To give the right to the court to make such an order, it must first have determined that she had no title to it, for if otherwise, and her right was not determined or considered, she being in possession of the money, claiming it as her own, then that tribunal had no legal authority to make any such órder. And therefore the question of title must necessarily have been passed upon.

Sections 1459,1460, and 1461 of the Code of Civil Procedure, portions of the statute appertaining to probate proceedings, provide, it is true, for the citation and examination of parties alleged to have in their possession property belonging to an estate, but they do not declare that the court may, after such an examination, when the title to the property is in dispute, order such effects to be delivered up to the executor or administrator, or deposited where the court may order; and if such had been the legislative intention, it was easy to have asserted it in apt language

Section 572 of the Code of Civil Procedure refers to property which is without question in the hands of a *272trustee as trust property, or which belongs to or is due to another; it does not refer to that where the party alleged to hold as a trustee claims title to it in his own right.

We fail to find anywhere in our constitution or statutes any language which gives to a Superior Court, in a summary proceeding of the kind invoked here, the right to adjudicate the title to property.

For these reasons, the petitioner should be discharged from custody-.

Searls, C., and Belcher, C. C., concurred.

The Court.

For the-reasons given in the foregoing opinion, the petitioner is discharged.






Concurrence Opinion

Thornton, J., concurring.

I concur in the order directed in this case. I can see no power in any court in this state to appoint a receiver without an action brought to which the person to be affected by the order is a party. This appears from section 564, Code of Civil Procedure. In this case no action has been brought, and conceding that power to make the order which was made in this case is included in the power to appoint a receiver, the circumstance that no action has been instituted is conclusive to show that the court had no power to make the order. No power to make such order is conferred by sections 1459, 1460, 1461, Code of Civil Procedure, nor by section 572 of the same code. In this last section, by the words “ shown by the examination of a party,” reference is had to a party to an action. That is plainly evidenced by the preceding words, “ when it is admitted by the pleading.” The pleading spoken of can only be the pleading in an action, and the examination of a party can have reference only to a party to the action. The meaning of the section is the same as if it commenced with the words, “ In an action, when it is admitted by the pleading,” etc.

*273It may be said here that granting that the case before us is such as is specified in section 572, the order authorized by that section has not been made.
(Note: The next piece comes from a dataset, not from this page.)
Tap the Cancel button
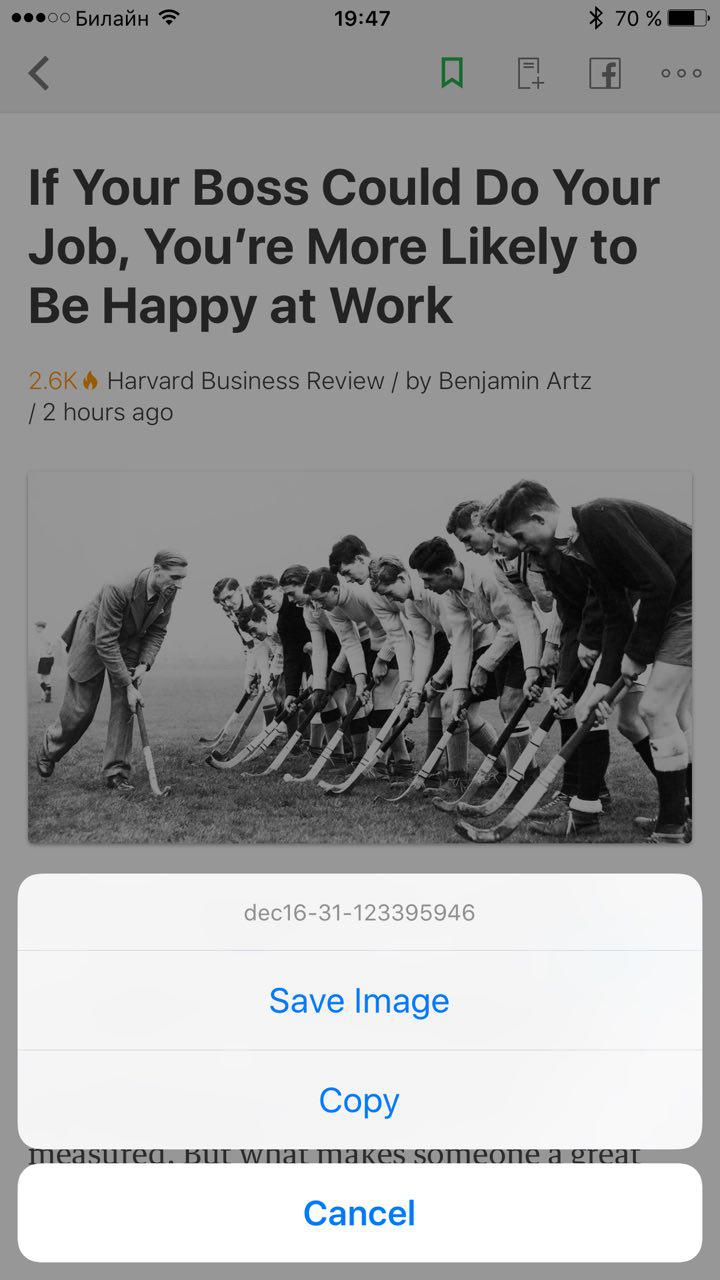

The order made directs the petitioner here to deposit the sum of money about which the controversy has arisen in a bank. The order allowed, by section 572 is, that the party pay the money into court or to the party to whom it is admitted by the pleading or shown by the examination of the party to belong or be due. The order made in this case directing the petitioner to deposit the money in a bank was made without authority.

For the above reasons, I think that the applicant for the writ should be discharged, and concur in the order discharging her from custody.